Q. What are some ways that intuitive eating can help students?

A. Intuitive eating offers lots of benefits for students. Because eating intuitively is responsive to the body’s signals of hunger and satiety, preferences, appetite, etc, the body is consistently well nourished, which allows the body and the brain to function optimally. Because a fraught relationship with food typically means constant preoccupation with food and eating, another benefit of eating intuitively is that it allows food to take up an appropriate, not excessive, amount of mental space, leaving plenty of room for studies and social life.

Q. What are some ways a grad student can find balance in their diet without it taking too much of their time or brain energy?

A. Prioritizing regular meals and snacks that include a combination of carbohydrate, protein, adding fruits and vegetables to a degree that is satisfying and comfortable, is a great way to achieve balance for busy grad students. Some degree of planning and prioritizing is necessary to achieve this consistently, but neglecting that will result in a chaotic and inconsistent food intake, which may jeopardize mental function and energy levels.

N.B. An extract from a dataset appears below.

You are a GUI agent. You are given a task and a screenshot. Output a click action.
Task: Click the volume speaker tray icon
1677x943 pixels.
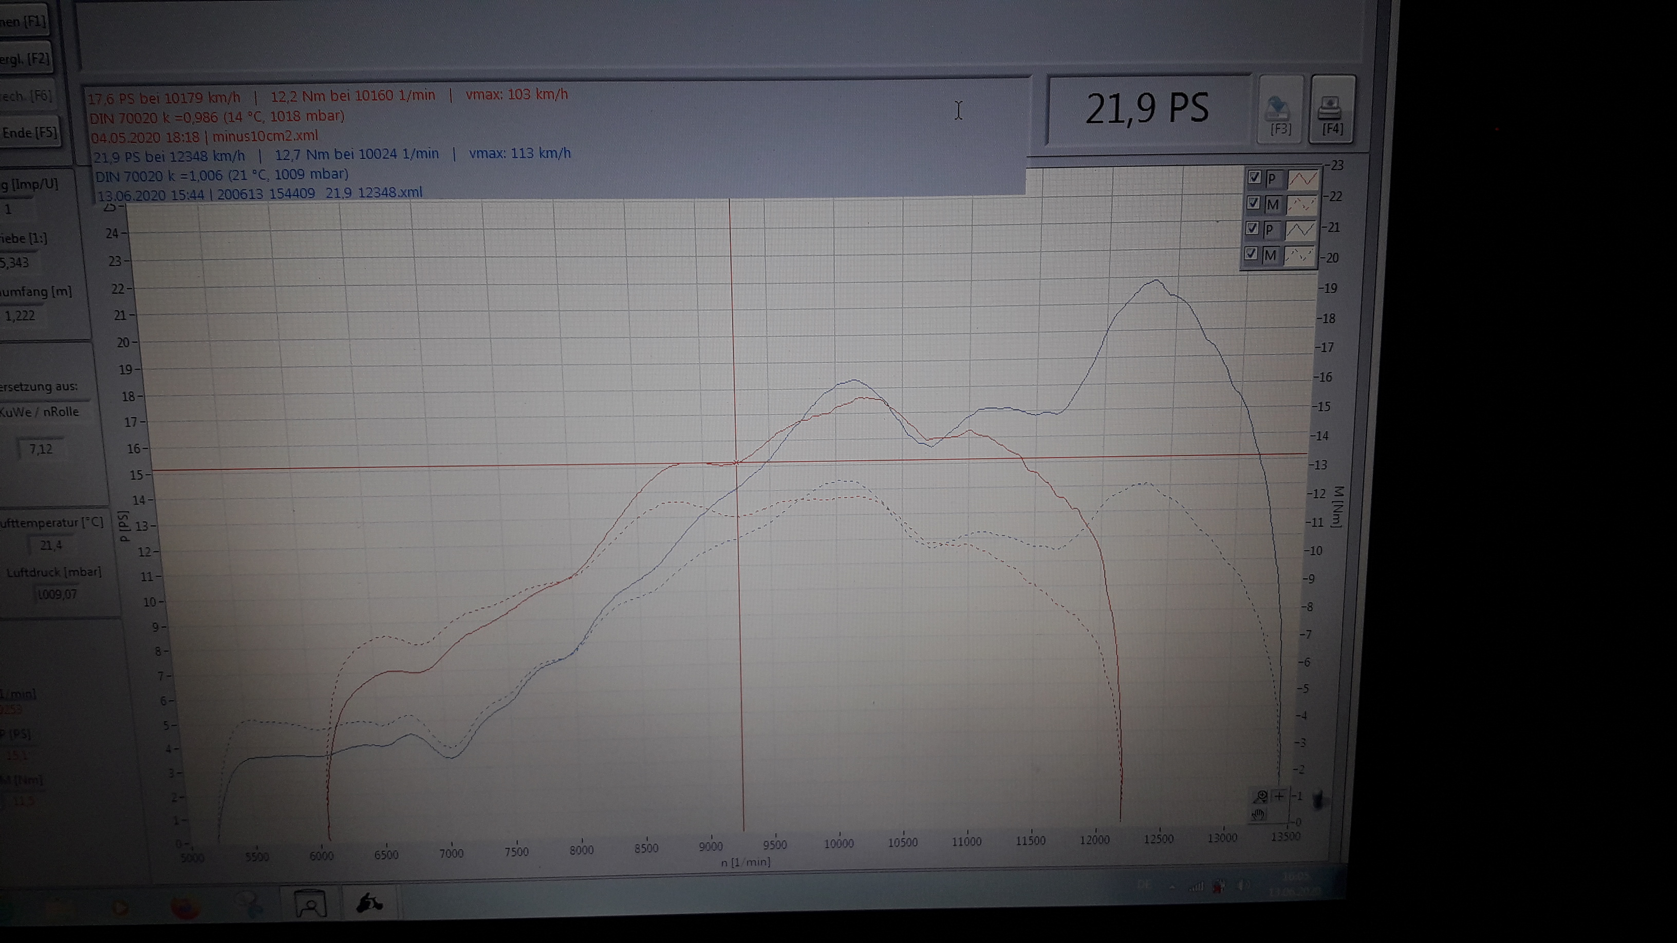[1243, 886]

Q. How do you strike the balance between knowing what foods make you feel best and what you feel like you “should” be eating with all of the opportunities for eating junk food that college students are presented with?

A. When students give themselves unconditional permission to eat any and all foods, the body naturally craves balance and variety, so that one might enjoy food that would be considered “junk” but also will gravitate toward a variety of other foods across the nutritional spectrum. When we fret about trying to avoid those “junk” foods, our minds become preoccupied with those foods, increasing their appeal and our desire to eat them. That unconditional permission takes some of that assigned power away, neutralizing those foods to some degree. They are still highly palatable, and give us a more pleasurable response to eating them, but if they are morally neutral, we do not have that added compulsive desire to consume them that is triggered when they are “forbidden.”

Q. What advice would you give a grad student who is struggling to find a healthy balance with food?

A. Get clear on what is bothering you the most about food, or what the fear is. Usually there is a lack of trust that results in the struggle with food, specifically that we believe our bodies cannot be trusted. And it’s no wonder, we get this message from every direction, everywhere we go. So identifying the specific beliefs that we have around food and our bodies can help us know how to make shifts to challenge those beliefs. I also strongly encourage students (and everyone else!) who consume social media to curate their feeds to support that body trust, unfollowing accounts that encourage restriction or disordered behavior, and following accounts that embrace body diversity and body trust. It is well documented that social media can be a huge contributor to poor body image, disordered eating, and mental health disturbances, but it is possible to curate a social media experience that is supportive of healthy body image, balanced eating, and positive mental health.